Tous les événements de la journée repassaient dans sa tête. L’annonce du retour de Mohammed. La surprenante requête de Cheikh Hamidou Magassa. Les propos d’Awlad Mbarak. Et pour finir la grossesse de Yassa. Que de responsabilités ! Que de décisions à prendre !
Le plus important cependant était de bien accueillir le fils de Tiékoro.
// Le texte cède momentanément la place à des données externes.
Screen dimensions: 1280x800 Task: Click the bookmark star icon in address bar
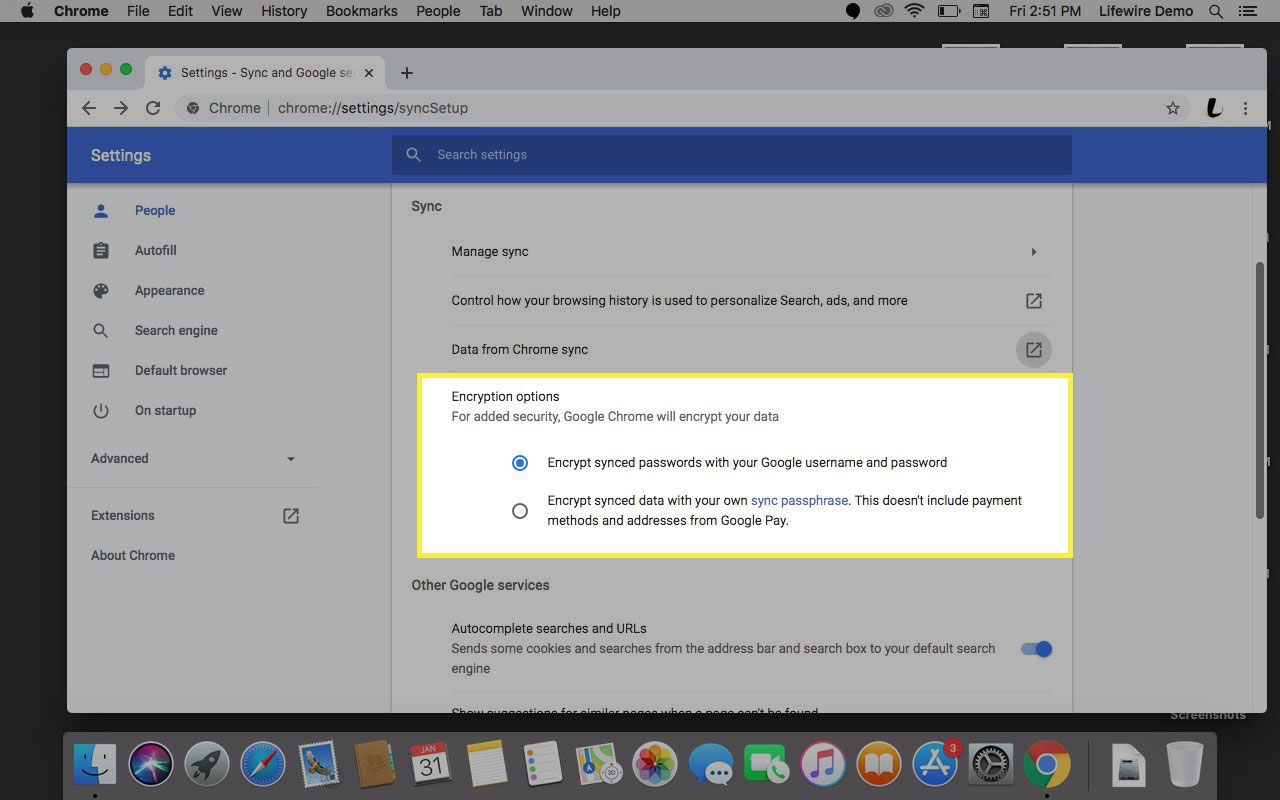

Il croyait entendre la voix de son frère la veille de son arrestation :
— Surtout veille sur Mohammed. Je sens qu’il est comme moi, il ne sera jamais heureux.
Qui est heureux sur cette terre ?
Oui, il ferait de son mieux et protégerait Mohammed contre ceux que le souvenir de son père indisposait encore. Ce ne serait pas toujours facile. La suggestion de Fatima était-elle bonne et fallait-il le loger hors de la concession familiale ?
Siga soupira, prit une pincée de pâte de kola dans l’écuelle et se leva péniblement pour aller voir Tiéfolo. Comme il ramenait vers lui sa jambe, raclant le sable de la case et s’appuyant lourdement sur sa canne, une douleur fulgurante lui traversa le côté tandis que la nuit se faisait autour de lui. Il eut tout juste le temps de voir le visage de Tiékoro, souriant, penché au-dessus du sien, avant de retomber en arrière. Affolé comme une bête prisonnière, son esprit se mit à tournoyer. Était-ce la mort ?
Pas encore, pas encore ! Il lui restait tant de choses à régler !
1- Grade couronnant l’élève qui a appris par cœur tout le Coran.